If you follow the book and trust in it (no matter how hard) - it can really help. And looking back - it wasn't really hard, it just seems that way when you are exhausted. All I can say is TRY IT. Especially if you have multiples.

Rating: 5 stars
Summary: I'll jump on the bandwagon
Review: We have twins and they were born 11 weeks premature. All they do is based on their due date, not their actual date they were born. Therefore, instead of the standard 3-4 months of not sleeping through the night, we added 11 weeks. We were so ready for a good nights sleep, and this was the route to go!

Dr. Weissbluth is not a writer and the book is difficult to read. I re-read it a few times and got it down what he was trying to say. Now I swear that my babies have read this book as well! If I do what he says to do, the babies respond to the letter!

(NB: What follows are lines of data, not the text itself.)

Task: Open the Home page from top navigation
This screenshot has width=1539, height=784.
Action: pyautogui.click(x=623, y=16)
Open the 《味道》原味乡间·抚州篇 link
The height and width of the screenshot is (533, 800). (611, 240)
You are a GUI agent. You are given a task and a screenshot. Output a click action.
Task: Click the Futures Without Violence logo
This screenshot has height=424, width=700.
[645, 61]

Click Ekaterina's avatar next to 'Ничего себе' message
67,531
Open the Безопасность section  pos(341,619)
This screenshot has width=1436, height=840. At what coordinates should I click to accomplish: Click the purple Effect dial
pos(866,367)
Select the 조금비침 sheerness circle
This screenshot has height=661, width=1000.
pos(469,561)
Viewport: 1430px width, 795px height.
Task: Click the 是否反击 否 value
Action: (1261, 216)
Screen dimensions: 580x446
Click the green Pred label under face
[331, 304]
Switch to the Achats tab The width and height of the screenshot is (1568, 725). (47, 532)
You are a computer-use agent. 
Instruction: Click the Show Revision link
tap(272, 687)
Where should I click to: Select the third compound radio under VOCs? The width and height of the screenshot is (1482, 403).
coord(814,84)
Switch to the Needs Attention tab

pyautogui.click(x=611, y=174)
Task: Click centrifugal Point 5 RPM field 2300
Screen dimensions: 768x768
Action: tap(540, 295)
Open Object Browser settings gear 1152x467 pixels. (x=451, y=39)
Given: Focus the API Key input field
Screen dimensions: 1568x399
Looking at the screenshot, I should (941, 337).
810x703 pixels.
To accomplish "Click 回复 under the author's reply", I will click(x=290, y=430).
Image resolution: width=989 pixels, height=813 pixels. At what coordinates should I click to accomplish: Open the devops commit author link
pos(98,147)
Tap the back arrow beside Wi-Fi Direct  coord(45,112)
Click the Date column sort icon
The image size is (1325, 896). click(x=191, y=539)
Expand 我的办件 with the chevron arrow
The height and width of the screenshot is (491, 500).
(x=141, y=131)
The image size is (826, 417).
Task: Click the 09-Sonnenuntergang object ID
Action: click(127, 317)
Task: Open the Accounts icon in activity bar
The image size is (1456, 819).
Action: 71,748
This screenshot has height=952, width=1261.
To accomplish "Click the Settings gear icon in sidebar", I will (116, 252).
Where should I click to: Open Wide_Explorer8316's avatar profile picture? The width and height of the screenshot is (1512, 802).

The babies are 3½ months old (according to their due date) and they sleep through the night and take regular naps. We never pace the floor at night or put them on top of the dryer, or take them for a late night drive. Simply put, they sleep. And so do we.

I read Ferber and Sears and you can take a little from all of them. I found Weissbluth to be the best solution for us.

Rating: 4 stars
Summary: Mediocre writing, great advice, one caveat
Review: I found this book poorly written and poorly organized but VERY helpful. I think the author also exaggerates at times, potentially over-worrying parents about their kids' poor sleep habits. However, after being up all night with a baby who refused daytime sleep, I read it. I think his tips on babies getting "overtired" and needing soothing to sleep are especially helpful. Using this book and some of my own expansion of the ideas, I now have a 2 1/2-month old who wakes once a night and naps twice a day. I do not recommend using this book until your child is at least 2 months. I also am hesitant about the cry it out recommendations for older kids. Still like anything else, take the stuff that suits you and your child and leave the rest. In this respect, this book was invaluable.

One caveat: He recommends not picking up your baby once (s)he is in bed. I am *very worried* about that suggestion. My son will often wake up screaming 5-25 minurtes after I put him down for the night or a nap. Invariably I pick him up and he lets out some whopping burps. It hurts when you feel like you're gonna burp and I worry that some of those screaming babies may need to be burped! His advice on sleep patterns is excellent but remember to use your parenting instincts and common sense!